Click-target records

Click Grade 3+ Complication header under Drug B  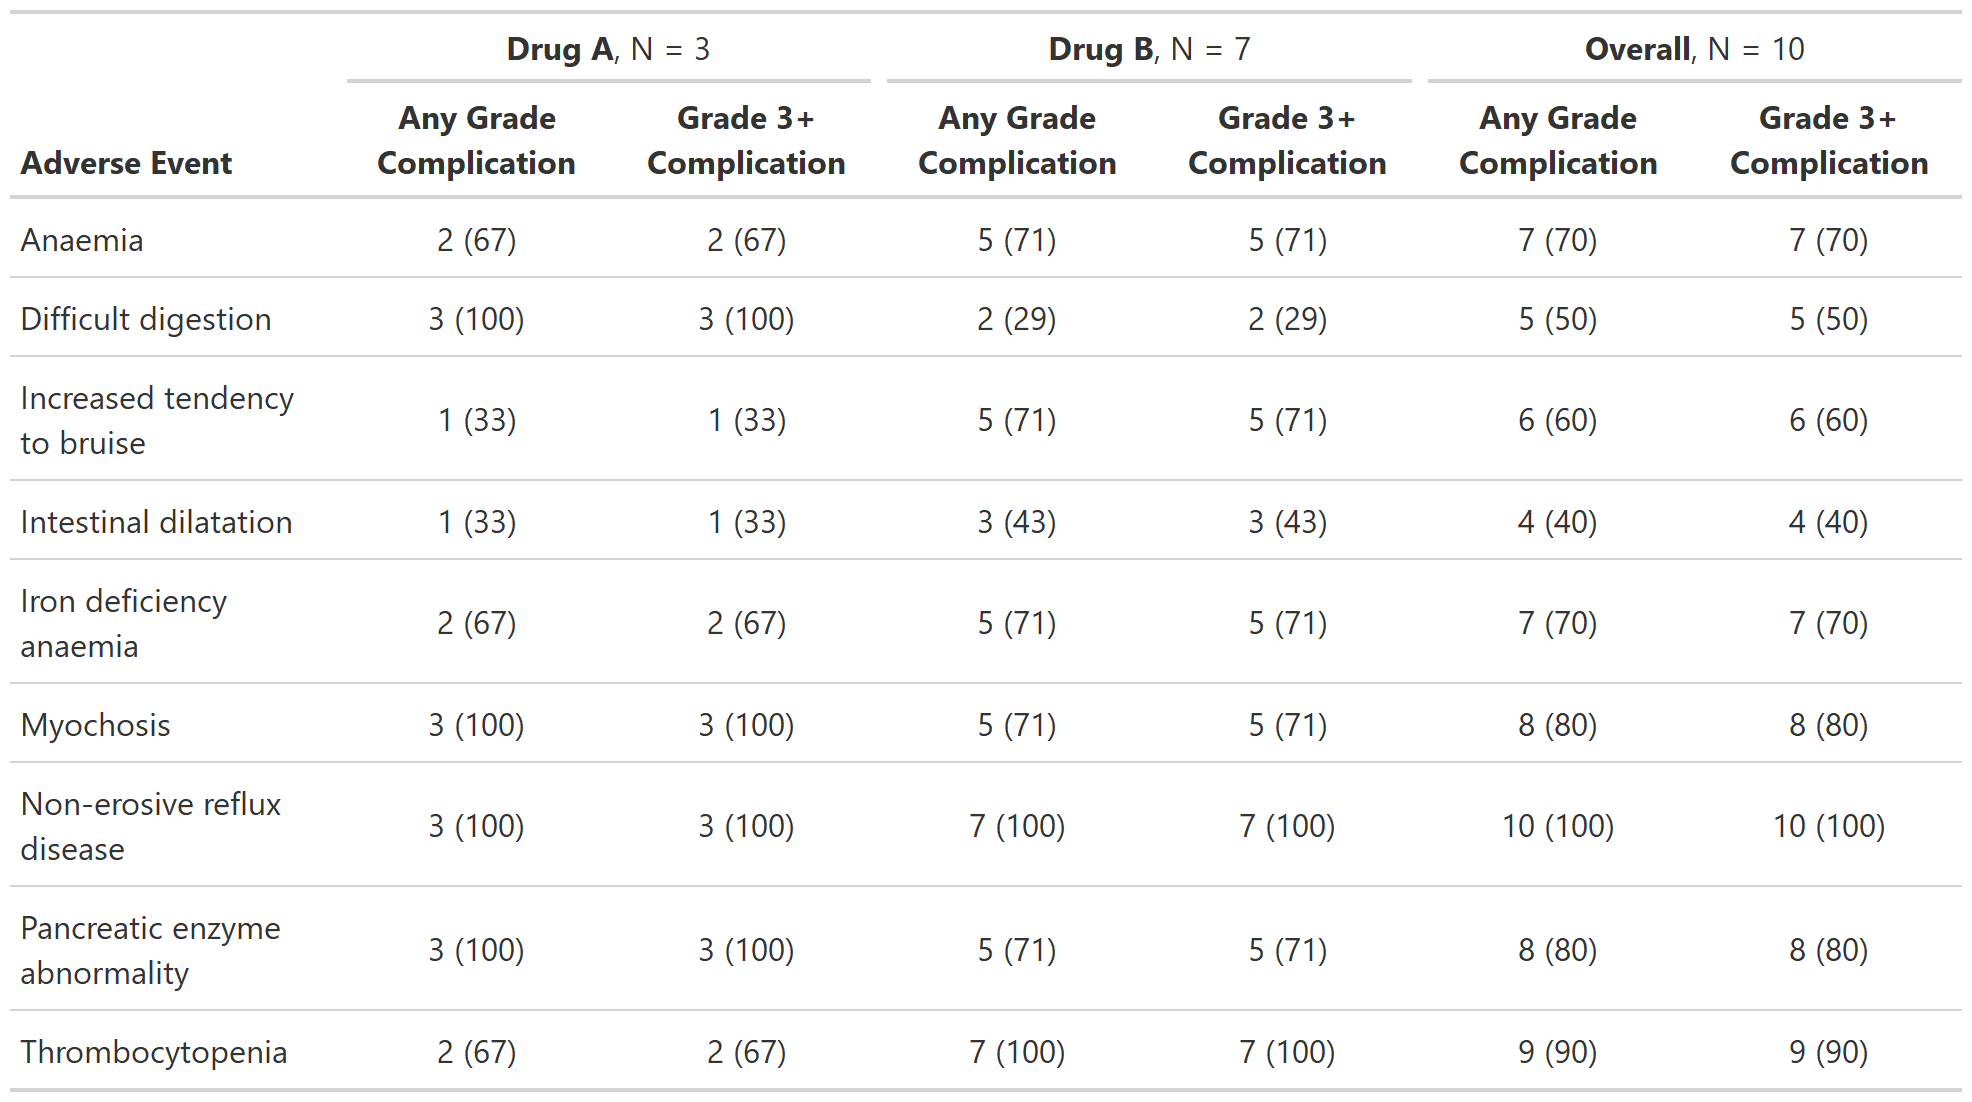(1287, 140)
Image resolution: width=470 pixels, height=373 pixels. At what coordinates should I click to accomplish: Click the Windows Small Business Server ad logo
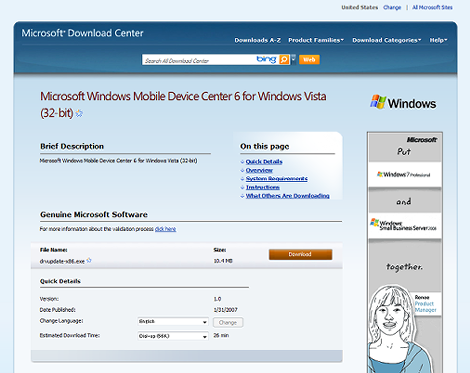click(404, 225)
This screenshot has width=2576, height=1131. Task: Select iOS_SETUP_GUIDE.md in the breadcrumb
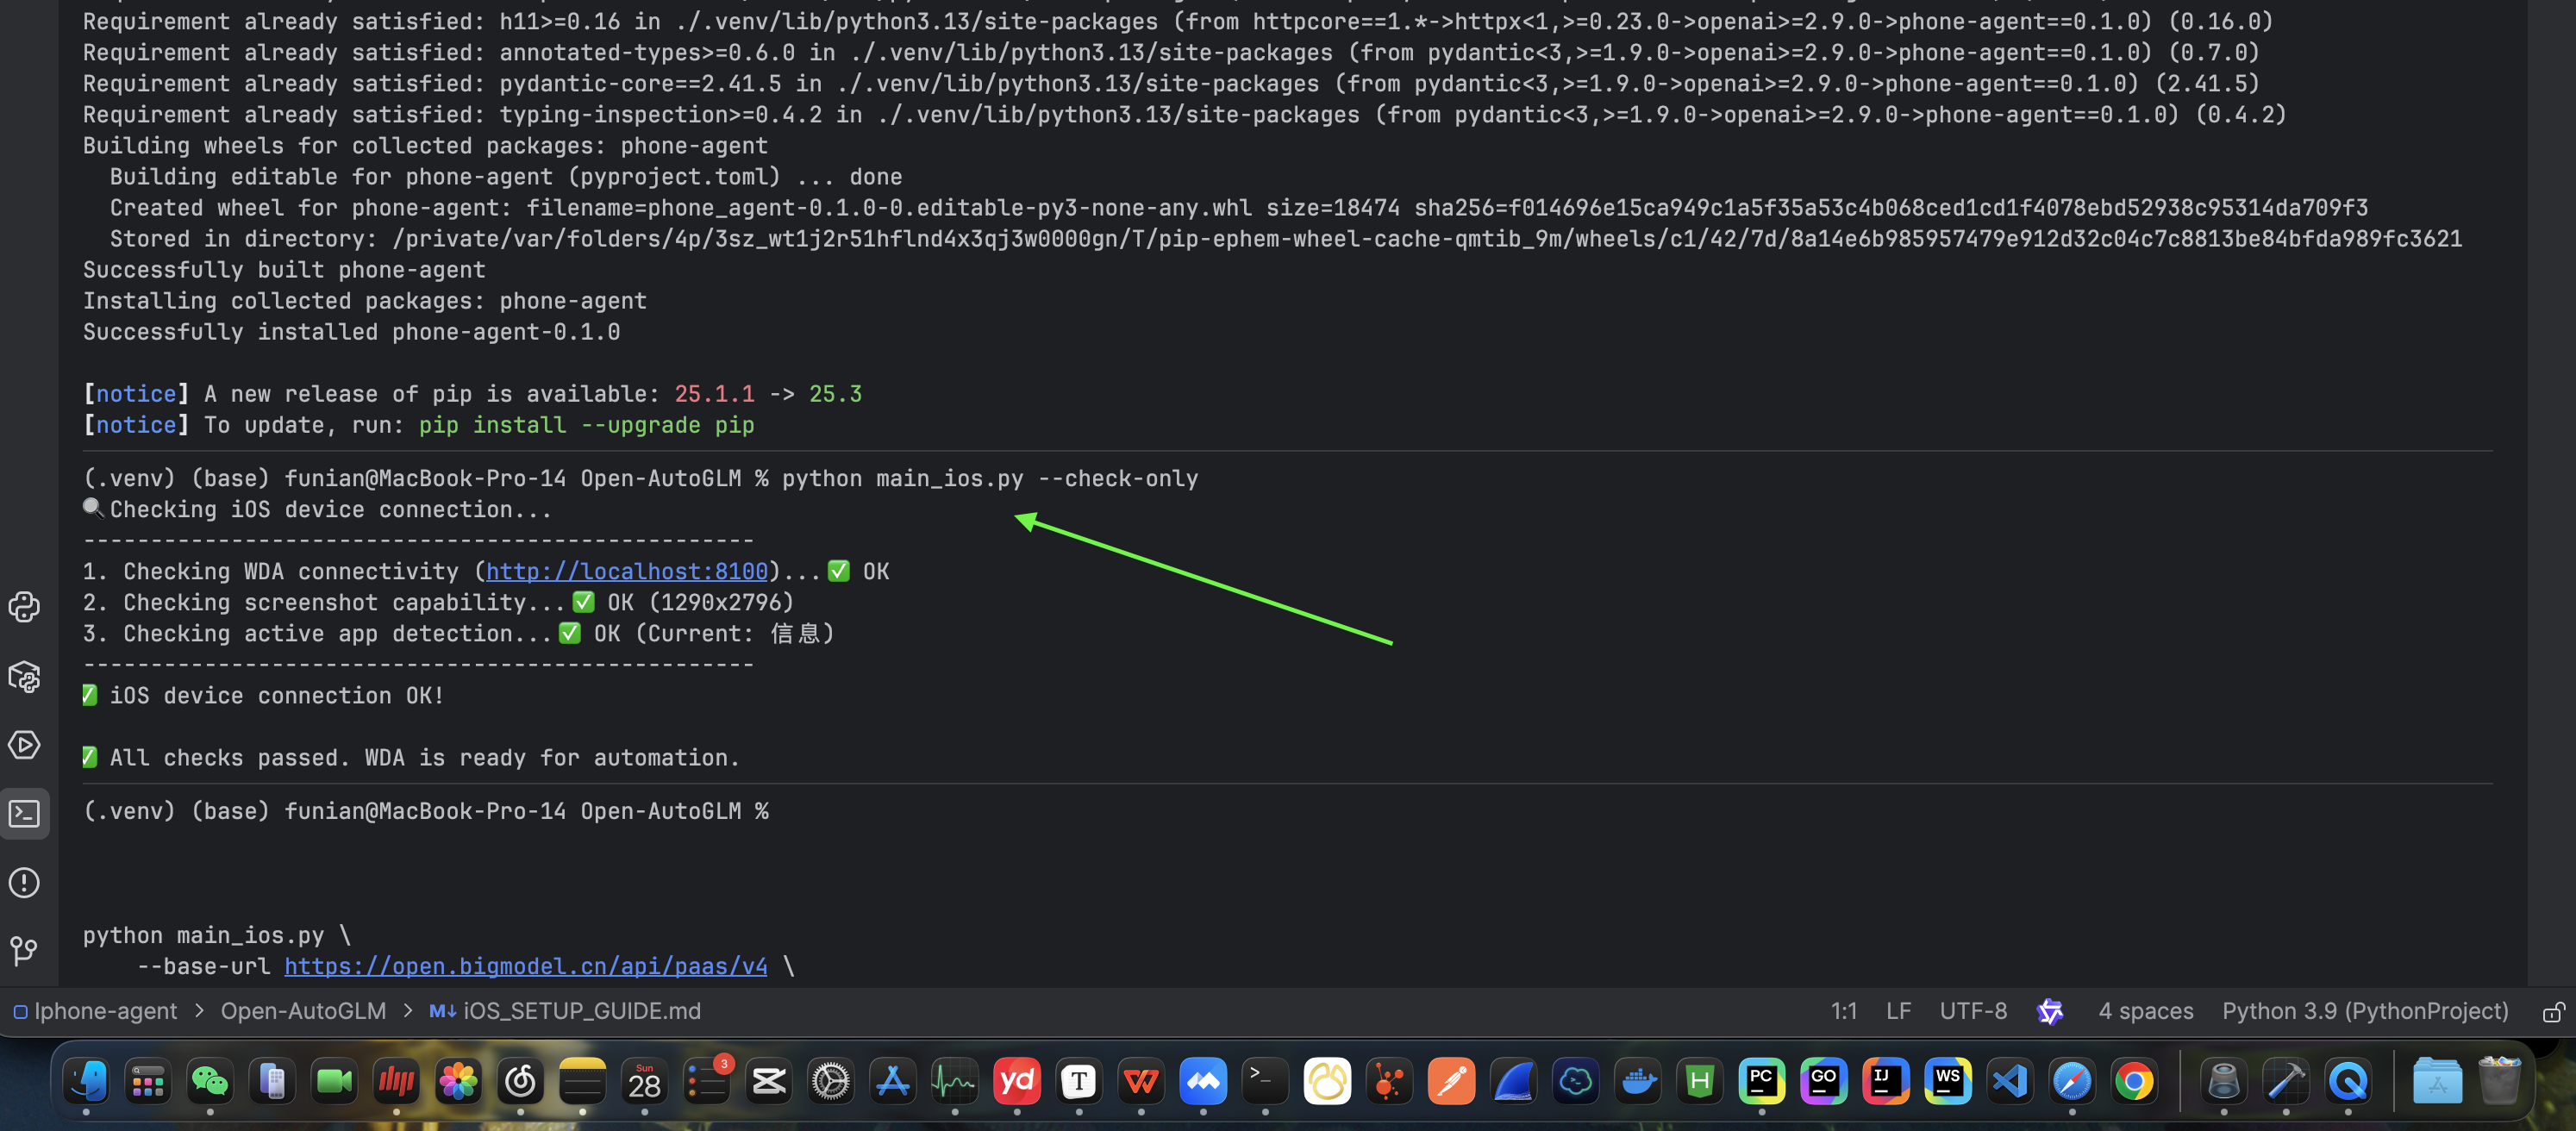pyautogui.click(x=580, y=1011)
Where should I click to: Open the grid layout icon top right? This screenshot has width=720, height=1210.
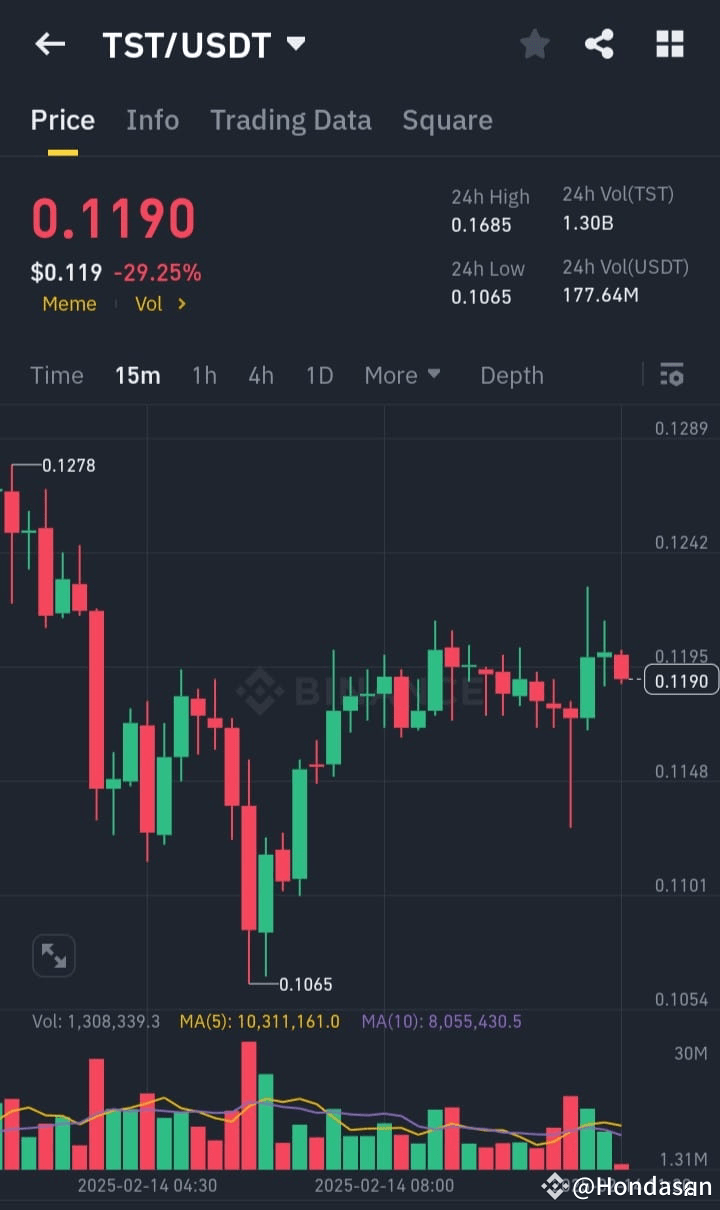(669, 44)
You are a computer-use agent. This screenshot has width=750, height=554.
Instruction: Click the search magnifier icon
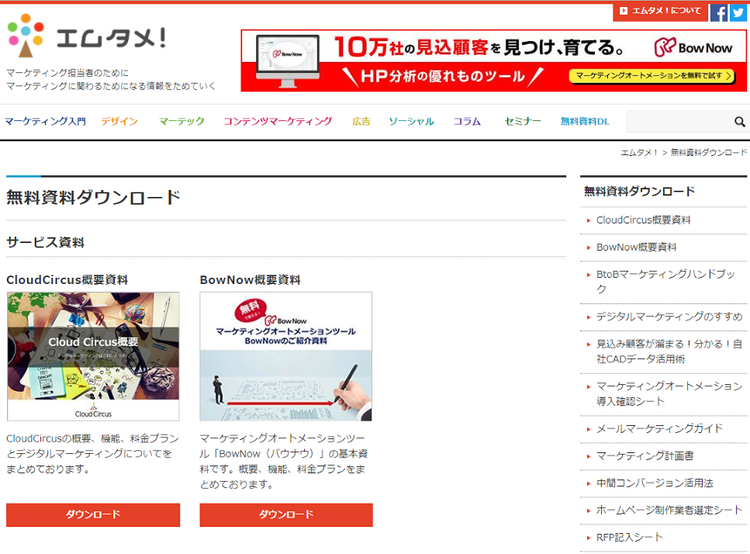pos(739,122)
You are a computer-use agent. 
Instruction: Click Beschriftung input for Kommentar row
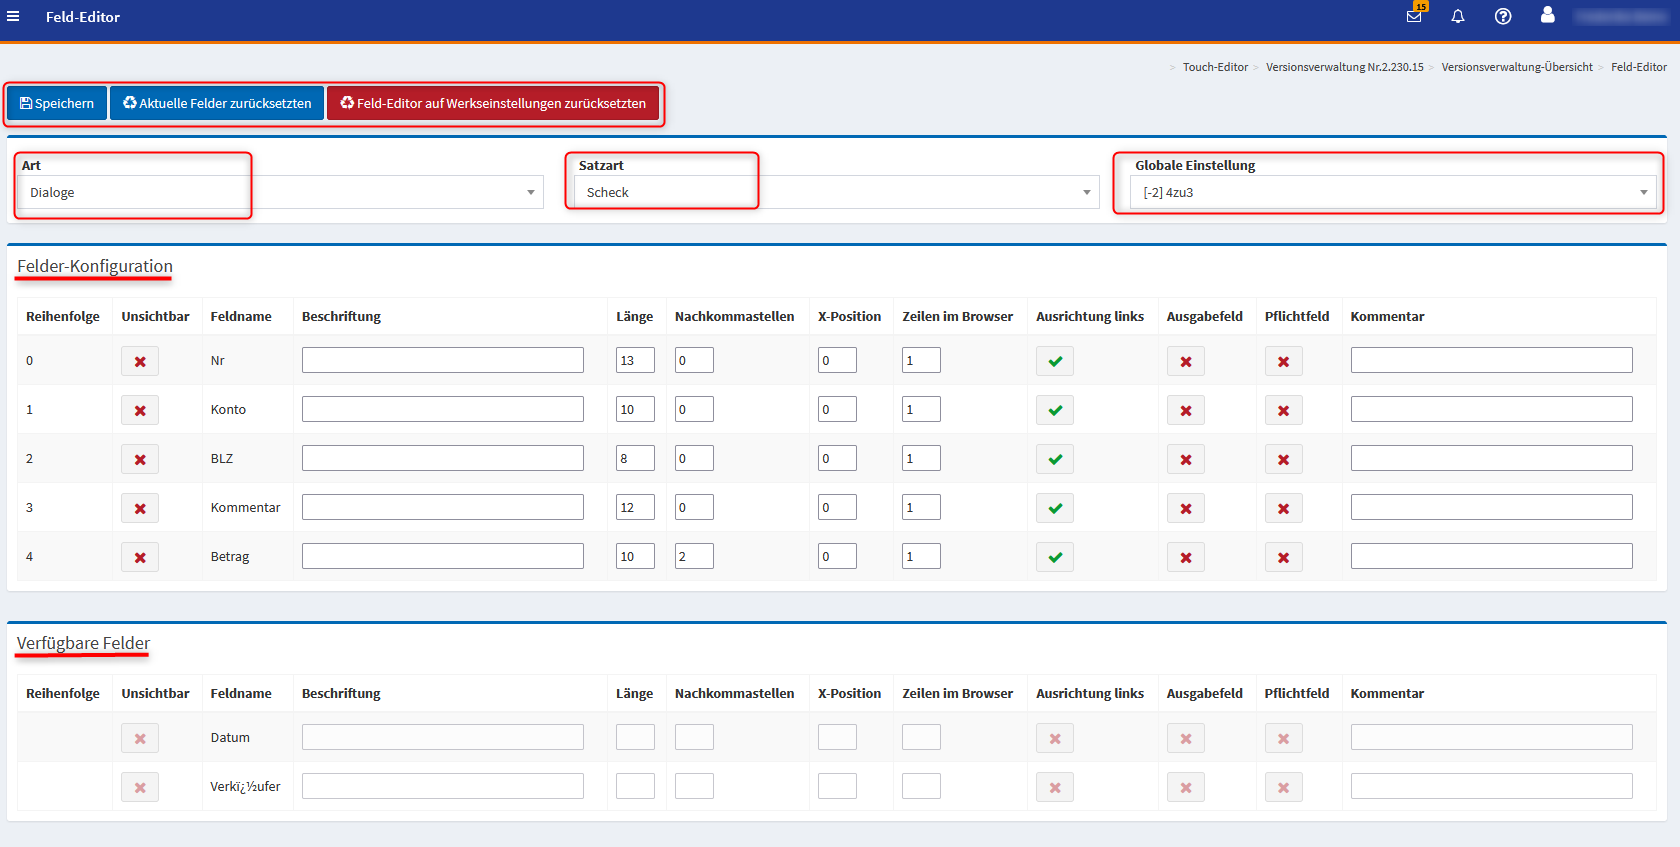442,507
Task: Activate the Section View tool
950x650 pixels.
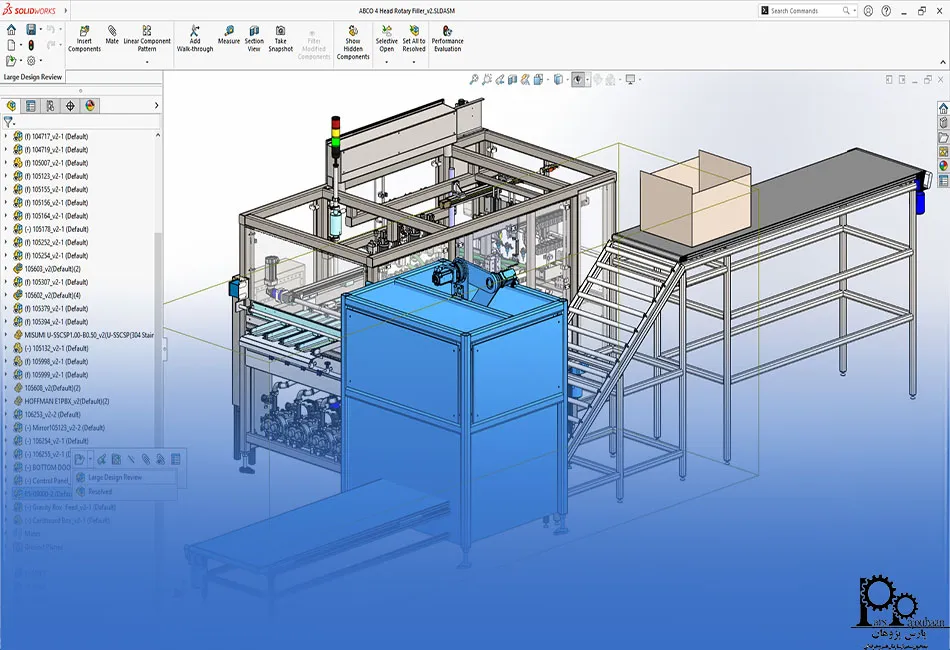Action: tap(254, 38)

Task objective: Please render the lines from the one containing "You are a computer-use agent. This" through the end of the records as a numbered list, skipping any blank lines. Leave the pictures out of your answer.

Answer to this exercise:
1. You are a computer-use agent. This screenshot has width=750, height=554.
2. Instruction: Click the search magnifier icon
3. pos(739,122)
4. You are a computer-use agent. 
5. Instruction: Click Beschriftung input for Kommentar row
6. 442,507
7. Task: Activate the Section View tool
8. 950x650 pixels.
9. Action: tap(254, 38)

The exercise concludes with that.